Stories about cool events I've attended, musings about social media and other technology, and commentary about people, issues, ideas, whatever. I've had a web site since 1994, at my own domain since 1997, and switched it to blog format in 2005. Now, in 2008, I've added labels, shuffled things around a bit and fixed some style and UI quirks - hence 2.1. Watch for more widgets and microformats....
Jay Rosen has just launched
BeatBlogging.org, the third project undertaken by his organization
NewAssignment.Net, as an experiment to test the concept of “beat reporting with a social network.” I saw
Jay present this concept a few weeks ago at the
Online News Association Annual Conference in Toronto. After hearing his presentation,
edweek.org inquired about taking part in the project; as a result,
Michelle Davis from Education Week's Digital Directions will be one of thirteen journalists taking part (so far).
NewAssignment.Net has undertaken two other projects in sixteen months:
- Assignment Zero, a partially-successful attempt to employ citizen journalists* to cover the story and history of crowdsourcing, in partnership with Wired.com. Assignment Zero took a little while to gel, to organize the unexpected infusion of volunteer reporters and editors, but it ended up producing a handful of excellent stories and dozens of high quality interviews.
- OffTheBus, a collaboration with the Huffington Post to organize citizen journalists to report stories not being covered by the conventional media (those who ride "on the bus"). It appears to be very active, publishing several pieces daily, ranging from blog entries to larger collaborative journalism projects, news stories, and interviews. Arianna Huffington and Zack Exley have already described the project better than I ever could; read also the first project assignment.
Jay announced BeatBlogging.org on November 14, posting identical entries on his blog
Pressthink and on
IdeaLab, the blog set up for winners of the most recent
Knight News Challenge, which is funding the project. He postulated:
Maybe a beat reporter could do a way better job if there was a “live” social network connected to the beat, made up of people who know the territory the beat covers, and want the reporting on that beat to be better.

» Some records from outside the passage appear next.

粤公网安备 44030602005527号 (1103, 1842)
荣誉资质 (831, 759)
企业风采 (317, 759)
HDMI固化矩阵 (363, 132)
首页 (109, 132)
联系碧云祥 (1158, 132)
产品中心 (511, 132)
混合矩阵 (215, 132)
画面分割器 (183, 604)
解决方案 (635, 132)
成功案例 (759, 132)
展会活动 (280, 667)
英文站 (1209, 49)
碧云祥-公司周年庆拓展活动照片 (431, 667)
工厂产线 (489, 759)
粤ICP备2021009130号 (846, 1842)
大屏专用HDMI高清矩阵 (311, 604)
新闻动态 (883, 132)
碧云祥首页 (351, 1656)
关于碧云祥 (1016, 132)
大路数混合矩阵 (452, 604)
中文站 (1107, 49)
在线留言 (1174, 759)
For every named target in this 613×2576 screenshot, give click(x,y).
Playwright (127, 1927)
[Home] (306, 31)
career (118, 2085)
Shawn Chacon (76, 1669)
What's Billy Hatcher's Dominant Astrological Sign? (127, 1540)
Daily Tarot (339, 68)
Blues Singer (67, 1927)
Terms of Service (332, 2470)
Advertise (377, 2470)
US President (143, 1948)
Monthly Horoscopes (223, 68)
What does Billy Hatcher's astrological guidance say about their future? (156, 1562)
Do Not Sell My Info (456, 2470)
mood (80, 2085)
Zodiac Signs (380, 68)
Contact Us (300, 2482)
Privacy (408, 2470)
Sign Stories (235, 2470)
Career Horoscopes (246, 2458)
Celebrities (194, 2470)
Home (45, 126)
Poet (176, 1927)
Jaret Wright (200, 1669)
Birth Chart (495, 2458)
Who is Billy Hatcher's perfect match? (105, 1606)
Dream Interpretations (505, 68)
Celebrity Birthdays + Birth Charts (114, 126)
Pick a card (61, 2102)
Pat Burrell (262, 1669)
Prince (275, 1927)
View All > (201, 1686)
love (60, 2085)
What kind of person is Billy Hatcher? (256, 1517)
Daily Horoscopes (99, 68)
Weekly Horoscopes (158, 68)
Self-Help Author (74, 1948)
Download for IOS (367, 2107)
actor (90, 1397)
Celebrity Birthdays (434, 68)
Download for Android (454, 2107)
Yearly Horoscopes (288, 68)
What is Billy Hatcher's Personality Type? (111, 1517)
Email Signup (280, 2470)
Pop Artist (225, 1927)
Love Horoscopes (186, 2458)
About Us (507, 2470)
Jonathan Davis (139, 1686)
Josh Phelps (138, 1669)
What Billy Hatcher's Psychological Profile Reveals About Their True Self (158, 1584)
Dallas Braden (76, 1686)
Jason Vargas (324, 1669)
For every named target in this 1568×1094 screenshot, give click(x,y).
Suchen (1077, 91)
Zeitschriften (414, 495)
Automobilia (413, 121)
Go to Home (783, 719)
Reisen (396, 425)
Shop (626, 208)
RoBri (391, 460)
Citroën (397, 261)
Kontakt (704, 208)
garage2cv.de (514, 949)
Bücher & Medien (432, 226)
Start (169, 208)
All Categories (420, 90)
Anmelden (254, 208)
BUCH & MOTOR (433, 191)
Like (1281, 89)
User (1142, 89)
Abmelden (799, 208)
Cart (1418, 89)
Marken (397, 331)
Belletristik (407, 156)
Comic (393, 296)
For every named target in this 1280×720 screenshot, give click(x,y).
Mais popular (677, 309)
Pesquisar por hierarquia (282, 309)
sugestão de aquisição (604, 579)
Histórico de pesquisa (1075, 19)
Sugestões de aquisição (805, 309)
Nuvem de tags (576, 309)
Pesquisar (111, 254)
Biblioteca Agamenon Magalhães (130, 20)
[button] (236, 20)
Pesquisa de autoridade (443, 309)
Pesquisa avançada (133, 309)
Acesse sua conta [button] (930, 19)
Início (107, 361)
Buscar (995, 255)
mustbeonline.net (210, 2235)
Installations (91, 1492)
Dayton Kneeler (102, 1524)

Education Week's Digital Directions is taking part in BeatBlogging.org alongside such news organizations as
Houston Chronicle,
San Jose Mercury News,
ESPN.com,
MTV News, and
Chronicle of Higher Education. I look forward to watching the adventure unfold. We are currently expanding the online presence of
Digital Directions – a relatively new publication – and this effort should mesh well with other social media initiatives currently underway at edweek.org.
* Some news professionals don't like the term "citizen journalism," preferring "citizen media" or something similar. They believe that real journalism is practiced by trained professionals, according to strict standards — a description that they claim doesn't always fit the crowdsourced alternative. I'm undecided on the issue, and at any rate, "citizen journalism" is the term employed by NYU journalism professor Jay Rosen to describe the various projects that make up NewAssignment.Net; I'll defer to the mastermind.